Prof. Dr. Elisabeth Pott, 61, Medizinerin und Direktorin der Bundeszentrale für gesundheitliche Aufklärung.

Hamburger Abendblatt:

1. Die Zahl jugendlicher Raucher in Deutschland ist auf einem Tiefststand. Sind junge Leute plötzlich gesundheitsbewusst?

Elisabeth Pott:

Ein Umdenken hat stattgefunden: Nichtrauchen liegt im Trend und wird zunehmend zur sozialen Norm. Kindern und Jugendlichen ist bewusst, dass sie unabhängig, selbstbewusst und stark sein können - gerade weil sie nicht zur Zigarette greifen. Eine Entwicklung, die wir seit einigen Jahren beobachten.

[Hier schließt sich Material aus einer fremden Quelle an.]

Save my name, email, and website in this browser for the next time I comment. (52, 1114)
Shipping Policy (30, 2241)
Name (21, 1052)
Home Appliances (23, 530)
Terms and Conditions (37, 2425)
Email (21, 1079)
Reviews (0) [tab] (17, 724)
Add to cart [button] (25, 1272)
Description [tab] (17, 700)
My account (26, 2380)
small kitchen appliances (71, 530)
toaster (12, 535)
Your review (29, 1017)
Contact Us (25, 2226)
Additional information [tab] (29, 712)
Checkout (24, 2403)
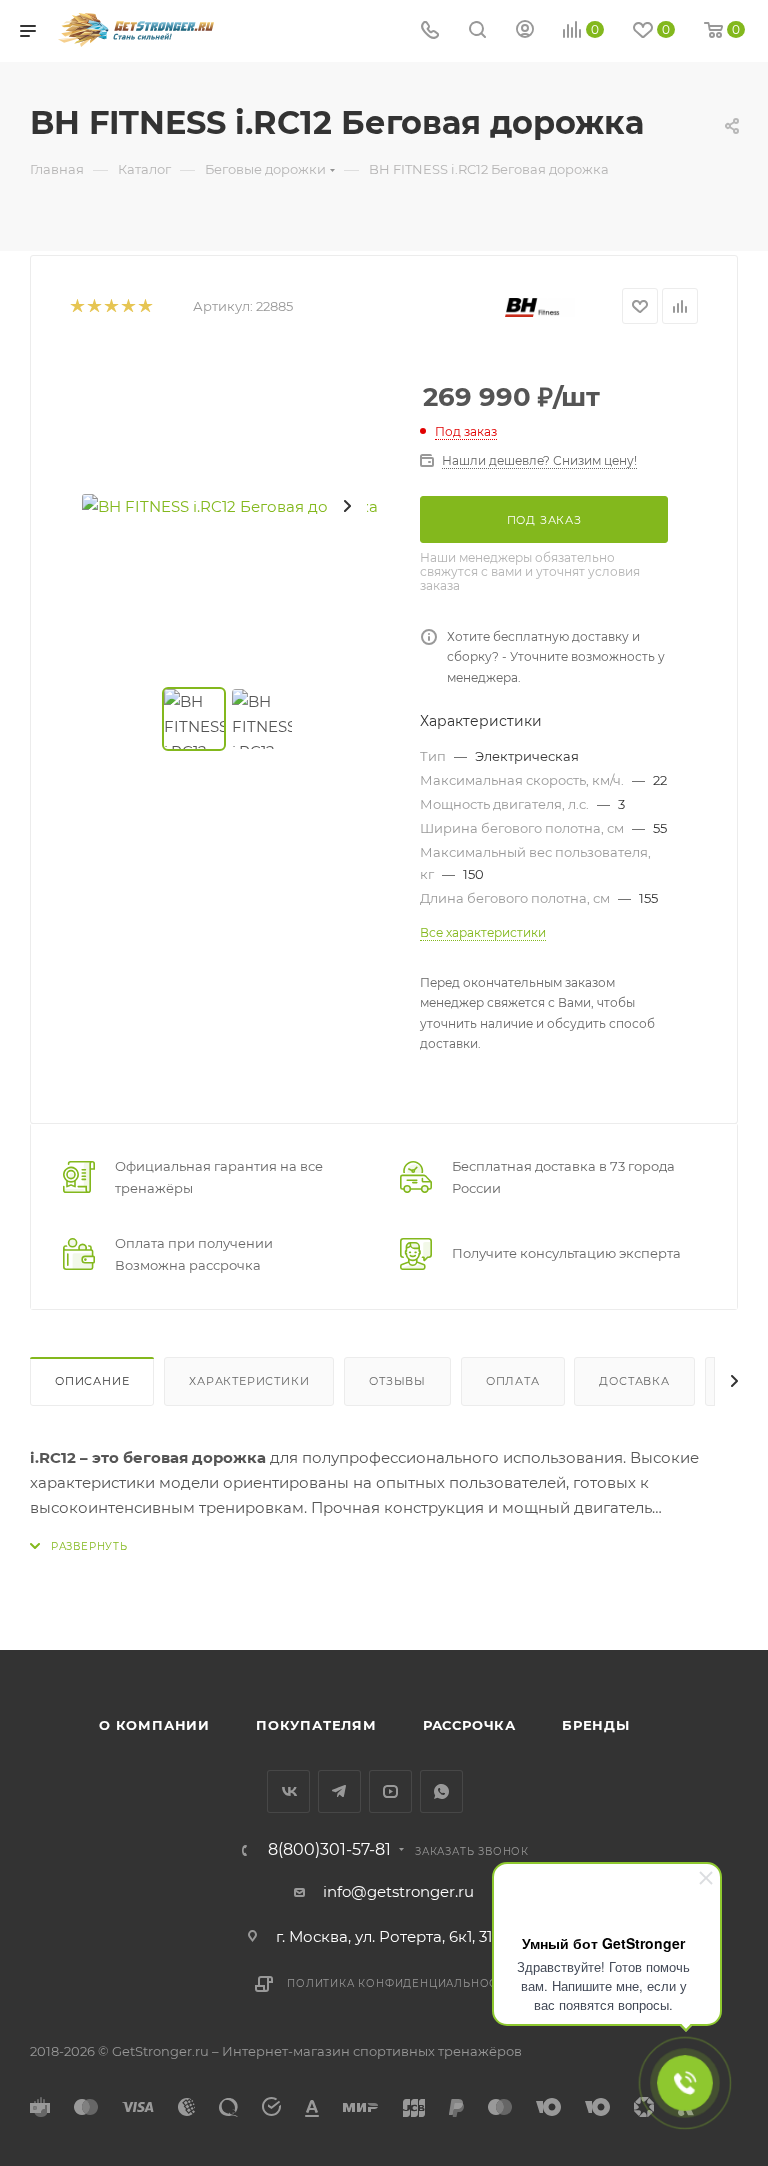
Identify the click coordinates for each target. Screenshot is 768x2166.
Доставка (634, 1381)
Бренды (596, 1725)
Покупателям (316, 1725)
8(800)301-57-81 (329, 1850)
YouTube (390, 1791)
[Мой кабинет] (525, 31)
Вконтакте (288, 1791)
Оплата (513, 1381)
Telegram (339, 1791)
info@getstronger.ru (398, 1891)
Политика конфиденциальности (400, 1983)
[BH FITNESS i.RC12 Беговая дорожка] (230, 506)
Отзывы (397, 1381)
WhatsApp (441, 1791)
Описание (92, 1381)
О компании (154, 1725)
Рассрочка (469, 1725)
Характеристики (249, 1381)
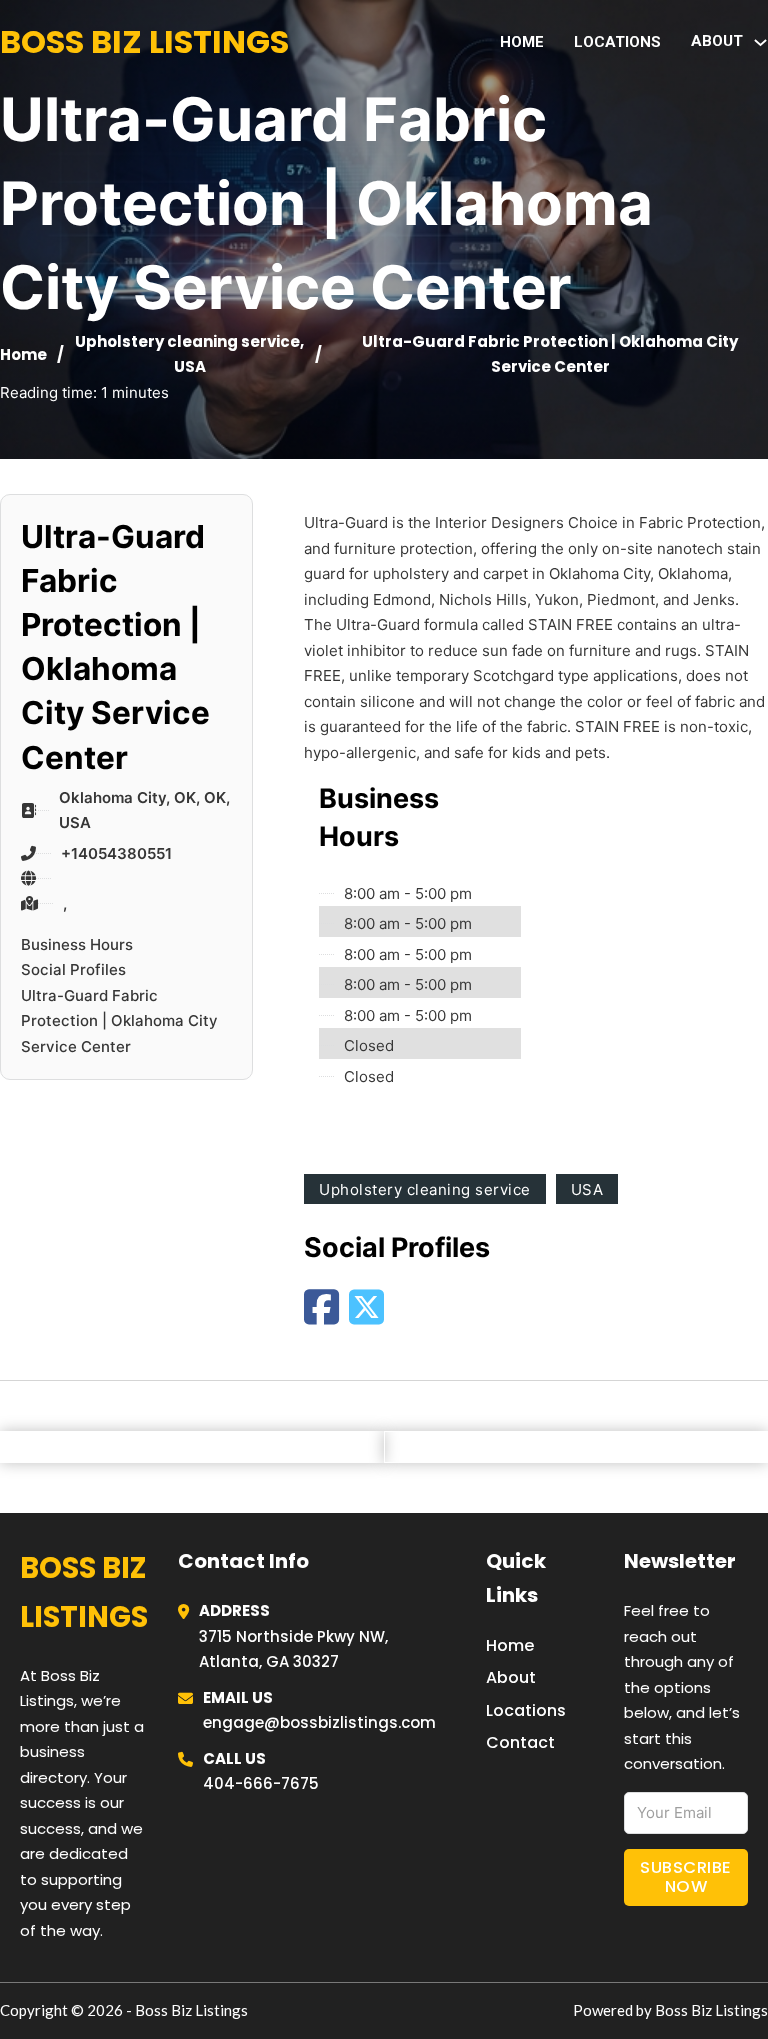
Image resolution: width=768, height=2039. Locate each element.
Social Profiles (73, 969)
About (511, 1677)
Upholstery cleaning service (187, 341)
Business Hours (77, 944)
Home (522, 42)
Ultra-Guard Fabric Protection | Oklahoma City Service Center (119, 1021)
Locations (617, 42)
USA (190, 366)
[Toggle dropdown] (760, 42)
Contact (520, 1742)
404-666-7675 (261, 1783)
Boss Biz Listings (144, 41)
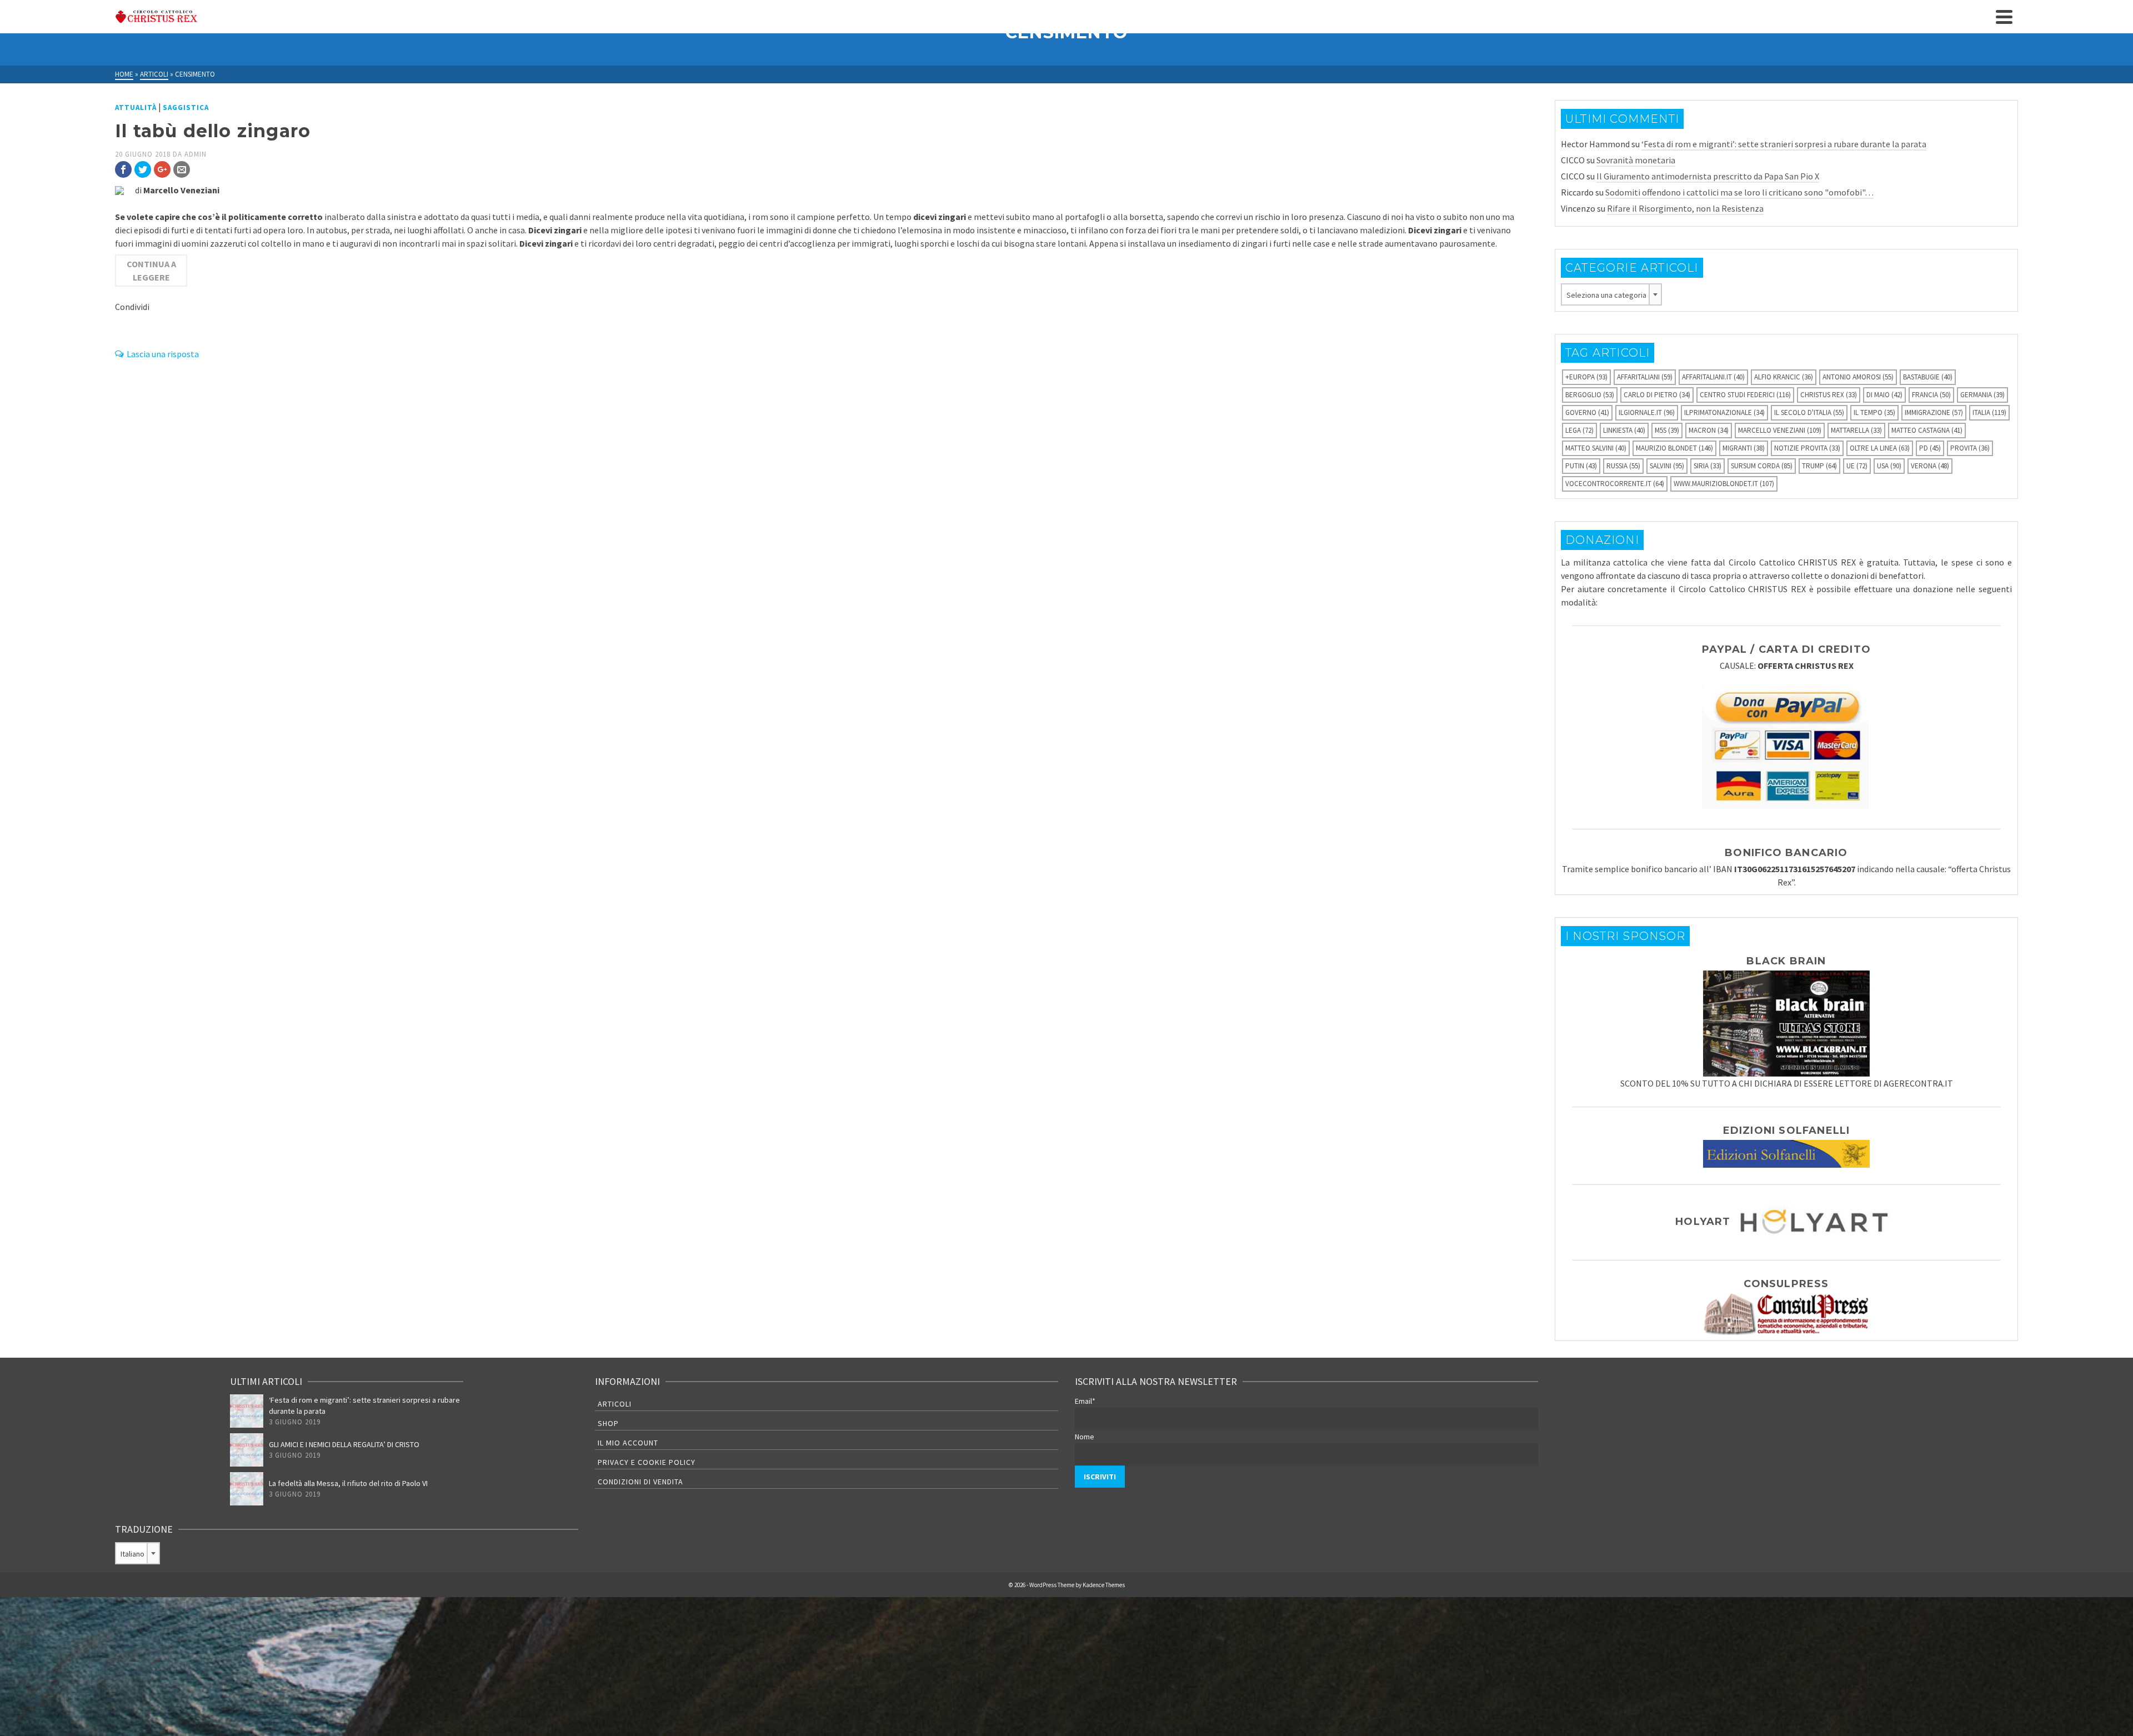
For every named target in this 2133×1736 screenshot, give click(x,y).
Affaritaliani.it (1713, 377)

2. In Norddeutschland gibt es mit 22,7 Prozent (Hamburg) und 23,2 Prozent (Schleswig-Holstein) deutlich mehr Raucher in der Bevölkerung als im Süden (18,9 Prozent in Baden-Württemberg). Was macht die Norddeutschen zu stärkeren Rauchern?

Hier können regionale Unterschiede im Wohlstandsgefälle eine Rolle spielen. In Deutschland unterscheiden sich die Raucheranteile stark nach sozialen Merkmalen. So rauchen Menschen mit einem niedrigen sozialen Status deutlich mehr als Menschen mit hohem sozialem Status.

3. 5,2 Prozent aller Todesfälle gehen aufs Rauchen zurück. Warum werden nicht mehr Menschen davon abgeschreckt, etwa zum Welt-Nichtraucher-Tag am Montag?

Über die gesundheitlichen Risiken des Rauchens wissen die meisten Konsumenten Bescheid, denken aber, dass mögliche Folgen in weiter Zukunft liegen. Deshalb hilft Abschreckung nicht. Um ein dauerhaftes Umdenken zu erreichen, ist kontinuierliche Aufklärung wichtig. Hier setzen wir mit einer Rauchfrei-Kampagne an.

4. Was raten Sie einem Raucher, der von Ihnen wissen will, wie er am besten davon loskommt?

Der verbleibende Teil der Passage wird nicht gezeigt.